[Records for processing — start]

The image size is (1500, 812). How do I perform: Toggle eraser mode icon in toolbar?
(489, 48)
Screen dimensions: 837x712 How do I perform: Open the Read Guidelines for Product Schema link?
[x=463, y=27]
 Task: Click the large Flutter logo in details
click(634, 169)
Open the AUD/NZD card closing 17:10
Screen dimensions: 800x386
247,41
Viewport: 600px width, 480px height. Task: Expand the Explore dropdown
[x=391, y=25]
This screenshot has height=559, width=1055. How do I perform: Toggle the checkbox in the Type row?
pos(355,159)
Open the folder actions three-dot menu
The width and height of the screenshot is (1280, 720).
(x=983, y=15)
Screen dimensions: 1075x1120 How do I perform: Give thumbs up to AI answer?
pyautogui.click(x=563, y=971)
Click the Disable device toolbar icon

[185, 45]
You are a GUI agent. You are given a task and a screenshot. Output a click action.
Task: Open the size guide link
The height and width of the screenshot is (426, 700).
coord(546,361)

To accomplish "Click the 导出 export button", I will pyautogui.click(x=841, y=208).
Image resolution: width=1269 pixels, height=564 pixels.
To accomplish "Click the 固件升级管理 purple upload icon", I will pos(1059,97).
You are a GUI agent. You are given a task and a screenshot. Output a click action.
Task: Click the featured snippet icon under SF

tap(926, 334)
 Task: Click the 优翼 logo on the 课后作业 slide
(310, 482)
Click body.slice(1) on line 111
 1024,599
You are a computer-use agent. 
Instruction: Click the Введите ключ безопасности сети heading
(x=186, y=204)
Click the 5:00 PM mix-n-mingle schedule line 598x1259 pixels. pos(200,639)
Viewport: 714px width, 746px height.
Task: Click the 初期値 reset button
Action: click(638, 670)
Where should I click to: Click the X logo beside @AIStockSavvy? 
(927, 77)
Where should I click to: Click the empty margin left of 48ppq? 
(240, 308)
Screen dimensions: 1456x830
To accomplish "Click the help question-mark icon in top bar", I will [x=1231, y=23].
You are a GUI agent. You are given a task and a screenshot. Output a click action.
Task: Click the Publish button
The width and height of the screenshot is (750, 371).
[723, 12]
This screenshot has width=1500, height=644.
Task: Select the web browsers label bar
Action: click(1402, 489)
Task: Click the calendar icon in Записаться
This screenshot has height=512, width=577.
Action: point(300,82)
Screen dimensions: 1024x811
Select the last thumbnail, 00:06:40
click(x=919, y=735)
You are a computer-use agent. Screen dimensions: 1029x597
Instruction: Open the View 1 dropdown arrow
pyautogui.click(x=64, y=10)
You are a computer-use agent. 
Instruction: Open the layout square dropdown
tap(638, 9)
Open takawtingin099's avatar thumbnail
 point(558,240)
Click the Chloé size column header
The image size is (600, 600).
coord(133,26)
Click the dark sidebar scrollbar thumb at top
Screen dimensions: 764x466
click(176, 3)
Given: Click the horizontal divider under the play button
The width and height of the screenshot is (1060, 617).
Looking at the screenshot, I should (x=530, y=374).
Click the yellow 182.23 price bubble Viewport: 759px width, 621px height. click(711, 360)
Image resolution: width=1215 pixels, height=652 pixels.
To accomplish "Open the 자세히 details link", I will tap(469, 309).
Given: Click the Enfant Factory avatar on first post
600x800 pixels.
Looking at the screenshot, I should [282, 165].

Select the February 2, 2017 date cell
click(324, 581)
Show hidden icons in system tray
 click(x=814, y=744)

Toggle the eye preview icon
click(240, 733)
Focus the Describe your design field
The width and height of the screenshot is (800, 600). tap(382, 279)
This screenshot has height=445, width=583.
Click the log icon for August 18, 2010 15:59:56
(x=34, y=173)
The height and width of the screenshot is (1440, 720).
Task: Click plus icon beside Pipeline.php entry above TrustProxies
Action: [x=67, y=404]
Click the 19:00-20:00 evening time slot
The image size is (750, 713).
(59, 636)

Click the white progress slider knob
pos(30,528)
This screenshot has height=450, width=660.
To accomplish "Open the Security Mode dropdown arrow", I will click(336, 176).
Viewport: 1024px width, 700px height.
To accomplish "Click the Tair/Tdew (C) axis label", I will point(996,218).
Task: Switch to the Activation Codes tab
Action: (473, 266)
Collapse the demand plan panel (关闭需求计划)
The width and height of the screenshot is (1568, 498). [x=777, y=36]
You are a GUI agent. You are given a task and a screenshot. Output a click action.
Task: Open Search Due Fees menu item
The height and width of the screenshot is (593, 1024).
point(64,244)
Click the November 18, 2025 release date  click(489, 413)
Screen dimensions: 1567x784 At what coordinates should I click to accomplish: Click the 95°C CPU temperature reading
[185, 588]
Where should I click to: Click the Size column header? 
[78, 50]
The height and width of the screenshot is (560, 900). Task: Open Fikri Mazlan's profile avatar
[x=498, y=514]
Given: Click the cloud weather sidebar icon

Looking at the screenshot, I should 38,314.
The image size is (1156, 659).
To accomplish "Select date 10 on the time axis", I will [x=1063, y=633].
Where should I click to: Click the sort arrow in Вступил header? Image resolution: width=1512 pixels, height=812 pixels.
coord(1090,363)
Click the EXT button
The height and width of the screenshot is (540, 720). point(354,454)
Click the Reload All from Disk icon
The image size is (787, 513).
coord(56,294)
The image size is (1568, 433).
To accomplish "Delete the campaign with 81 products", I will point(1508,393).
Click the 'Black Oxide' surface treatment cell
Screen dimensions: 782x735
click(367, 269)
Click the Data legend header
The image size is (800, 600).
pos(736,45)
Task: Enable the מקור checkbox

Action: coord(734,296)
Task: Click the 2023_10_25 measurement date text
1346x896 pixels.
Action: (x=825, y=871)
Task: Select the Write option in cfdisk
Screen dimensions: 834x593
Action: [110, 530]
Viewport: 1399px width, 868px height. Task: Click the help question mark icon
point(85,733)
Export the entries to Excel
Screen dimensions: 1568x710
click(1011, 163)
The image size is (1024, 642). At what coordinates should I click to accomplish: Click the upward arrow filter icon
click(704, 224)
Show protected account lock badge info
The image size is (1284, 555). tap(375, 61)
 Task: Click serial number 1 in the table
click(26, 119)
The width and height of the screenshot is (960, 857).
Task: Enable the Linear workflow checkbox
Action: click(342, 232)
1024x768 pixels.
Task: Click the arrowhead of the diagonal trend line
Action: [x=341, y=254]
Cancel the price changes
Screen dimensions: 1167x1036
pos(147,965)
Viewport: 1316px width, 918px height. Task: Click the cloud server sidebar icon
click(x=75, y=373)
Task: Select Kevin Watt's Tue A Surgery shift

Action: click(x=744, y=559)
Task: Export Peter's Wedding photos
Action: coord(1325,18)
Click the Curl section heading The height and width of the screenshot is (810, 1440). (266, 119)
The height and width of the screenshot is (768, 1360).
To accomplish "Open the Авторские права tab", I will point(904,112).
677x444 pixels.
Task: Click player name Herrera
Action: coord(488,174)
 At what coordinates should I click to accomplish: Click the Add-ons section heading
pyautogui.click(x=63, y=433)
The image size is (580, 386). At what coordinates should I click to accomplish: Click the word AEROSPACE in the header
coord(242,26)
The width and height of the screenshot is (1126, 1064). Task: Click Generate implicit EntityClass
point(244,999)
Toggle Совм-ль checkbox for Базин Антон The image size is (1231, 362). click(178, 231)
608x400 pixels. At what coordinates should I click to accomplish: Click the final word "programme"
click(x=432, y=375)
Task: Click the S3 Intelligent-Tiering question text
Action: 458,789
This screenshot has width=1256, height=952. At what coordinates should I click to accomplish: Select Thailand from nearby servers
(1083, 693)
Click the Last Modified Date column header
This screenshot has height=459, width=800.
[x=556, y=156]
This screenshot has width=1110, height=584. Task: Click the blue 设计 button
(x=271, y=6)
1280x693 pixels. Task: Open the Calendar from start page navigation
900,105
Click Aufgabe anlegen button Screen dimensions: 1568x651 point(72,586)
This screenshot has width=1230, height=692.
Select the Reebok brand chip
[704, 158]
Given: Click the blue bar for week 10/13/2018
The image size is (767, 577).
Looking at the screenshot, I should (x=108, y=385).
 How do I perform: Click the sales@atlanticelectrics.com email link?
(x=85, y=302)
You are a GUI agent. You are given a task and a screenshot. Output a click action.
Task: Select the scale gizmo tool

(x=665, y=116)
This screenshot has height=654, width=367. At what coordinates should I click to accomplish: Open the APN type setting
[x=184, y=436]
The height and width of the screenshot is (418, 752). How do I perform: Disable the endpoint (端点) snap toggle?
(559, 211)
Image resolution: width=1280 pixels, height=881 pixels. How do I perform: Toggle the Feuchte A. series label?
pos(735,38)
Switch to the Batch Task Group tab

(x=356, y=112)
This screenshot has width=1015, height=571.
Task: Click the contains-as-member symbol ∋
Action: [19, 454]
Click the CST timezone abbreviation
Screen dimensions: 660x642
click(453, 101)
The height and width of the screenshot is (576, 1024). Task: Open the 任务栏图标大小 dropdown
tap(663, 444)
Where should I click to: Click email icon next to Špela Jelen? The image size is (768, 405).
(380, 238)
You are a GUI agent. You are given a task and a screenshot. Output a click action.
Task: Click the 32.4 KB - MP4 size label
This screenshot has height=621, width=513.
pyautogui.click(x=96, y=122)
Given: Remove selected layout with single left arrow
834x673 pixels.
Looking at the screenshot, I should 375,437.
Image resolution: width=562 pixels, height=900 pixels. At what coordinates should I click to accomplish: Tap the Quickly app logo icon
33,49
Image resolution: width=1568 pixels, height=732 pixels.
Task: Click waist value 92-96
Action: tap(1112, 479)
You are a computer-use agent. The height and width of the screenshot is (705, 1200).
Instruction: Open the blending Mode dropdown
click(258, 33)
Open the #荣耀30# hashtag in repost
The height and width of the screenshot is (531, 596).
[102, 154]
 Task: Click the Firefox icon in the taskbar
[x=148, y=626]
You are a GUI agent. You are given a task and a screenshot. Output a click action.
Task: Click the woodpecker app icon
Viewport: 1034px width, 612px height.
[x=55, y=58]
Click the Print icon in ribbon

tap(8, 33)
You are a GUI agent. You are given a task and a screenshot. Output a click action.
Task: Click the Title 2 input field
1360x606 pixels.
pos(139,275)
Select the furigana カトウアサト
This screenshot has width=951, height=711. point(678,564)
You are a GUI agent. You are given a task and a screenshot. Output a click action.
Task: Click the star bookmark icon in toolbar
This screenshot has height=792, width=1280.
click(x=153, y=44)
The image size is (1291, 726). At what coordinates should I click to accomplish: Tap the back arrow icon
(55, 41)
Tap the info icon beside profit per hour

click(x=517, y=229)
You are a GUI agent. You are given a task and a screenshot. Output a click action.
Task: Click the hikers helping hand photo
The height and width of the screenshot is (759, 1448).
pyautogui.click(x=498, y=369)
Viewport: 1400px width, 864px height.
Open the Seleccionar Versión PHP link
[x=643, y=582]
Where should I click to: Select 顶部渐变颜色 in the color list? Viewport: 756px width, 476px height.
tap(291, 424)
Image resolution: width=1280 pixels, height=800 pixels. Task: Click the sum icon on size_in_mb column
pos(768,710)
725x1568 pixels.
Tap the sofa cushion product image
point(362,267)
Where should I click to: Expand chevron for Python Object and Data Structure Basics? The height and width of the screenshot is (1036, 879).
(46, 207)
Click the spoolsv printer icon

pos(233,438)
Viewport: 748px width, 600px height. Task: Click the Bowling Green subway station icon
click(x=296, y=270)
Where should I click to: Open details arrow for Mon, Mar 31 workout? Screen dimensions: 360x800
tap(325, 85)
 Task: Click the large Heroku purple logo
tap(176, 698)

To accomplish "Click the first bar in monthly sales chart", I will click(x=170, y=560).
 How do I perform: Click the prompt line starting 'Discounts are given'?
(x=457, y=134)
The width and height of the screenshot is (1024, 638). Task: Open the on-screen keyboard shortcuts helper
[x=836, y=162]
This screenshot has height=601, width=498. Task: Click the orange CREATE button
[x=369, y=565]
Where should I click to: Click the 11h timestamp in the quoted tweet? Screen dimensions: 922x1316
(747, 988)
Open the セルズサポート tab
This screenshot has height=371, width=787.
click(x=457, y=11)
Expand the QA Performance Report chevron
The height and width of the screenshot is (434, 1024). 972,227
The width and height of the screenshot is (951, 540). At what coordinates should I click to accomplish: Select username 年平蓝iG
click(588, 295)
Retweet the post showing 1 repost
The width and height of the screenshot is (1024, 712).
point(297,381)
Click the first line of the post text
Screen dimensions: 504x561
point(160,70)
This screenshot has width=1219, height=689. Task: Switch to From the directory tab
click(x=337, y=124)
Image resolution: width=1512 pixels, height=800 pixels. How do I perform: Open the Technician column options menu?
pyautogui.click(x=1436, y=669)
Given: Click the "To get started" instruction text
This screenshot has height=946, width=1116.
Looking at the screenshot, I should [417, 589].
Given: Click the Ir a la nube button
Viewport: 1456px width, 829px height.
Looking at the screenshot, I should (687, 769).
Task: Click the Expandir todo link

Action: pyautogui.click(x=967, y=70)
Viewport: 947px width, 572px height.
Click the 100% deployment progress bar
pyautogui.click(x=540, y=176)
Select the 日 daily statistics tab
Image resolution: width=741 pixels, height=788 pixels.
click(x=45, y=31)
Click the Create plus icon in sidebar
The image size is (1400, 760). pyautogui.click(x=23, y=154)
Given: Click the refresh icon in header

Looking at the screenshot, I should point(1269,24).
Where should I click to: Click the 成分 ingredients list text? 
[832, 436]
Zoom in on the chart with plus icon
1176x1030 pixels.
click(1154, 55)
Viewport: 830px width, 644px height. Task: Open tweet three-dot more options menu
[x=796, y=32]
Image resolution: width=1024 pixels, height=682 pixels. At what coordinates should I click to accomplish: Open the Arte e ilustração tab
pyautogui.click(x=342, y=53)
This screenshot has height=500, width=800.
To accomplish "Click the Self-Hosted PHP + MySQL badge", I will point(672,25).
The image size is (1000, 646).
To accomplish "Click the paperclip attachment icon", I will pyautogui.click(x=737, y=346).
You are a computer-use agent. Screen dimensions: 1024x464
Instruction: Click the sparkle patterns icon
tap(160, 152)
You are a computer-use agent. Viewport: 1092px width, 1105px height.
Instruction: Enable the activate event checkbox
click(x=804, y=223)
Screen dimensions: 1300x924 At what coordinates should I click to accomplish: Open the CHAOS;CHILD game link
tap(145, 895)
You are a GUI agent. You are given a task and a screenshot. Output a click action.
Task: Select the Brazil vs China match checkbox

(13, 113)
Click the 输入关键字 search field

[Records for processing — finish]

▸ Exercise instructions:
The lines above that include "with" should each be listed.

▸ Answer to this problem:
To accomplish "Delete the campaign with 81 products", I will point(1508,393).
Given: Remove selected layout with single left arrow
Zoom in on the chart with plus icon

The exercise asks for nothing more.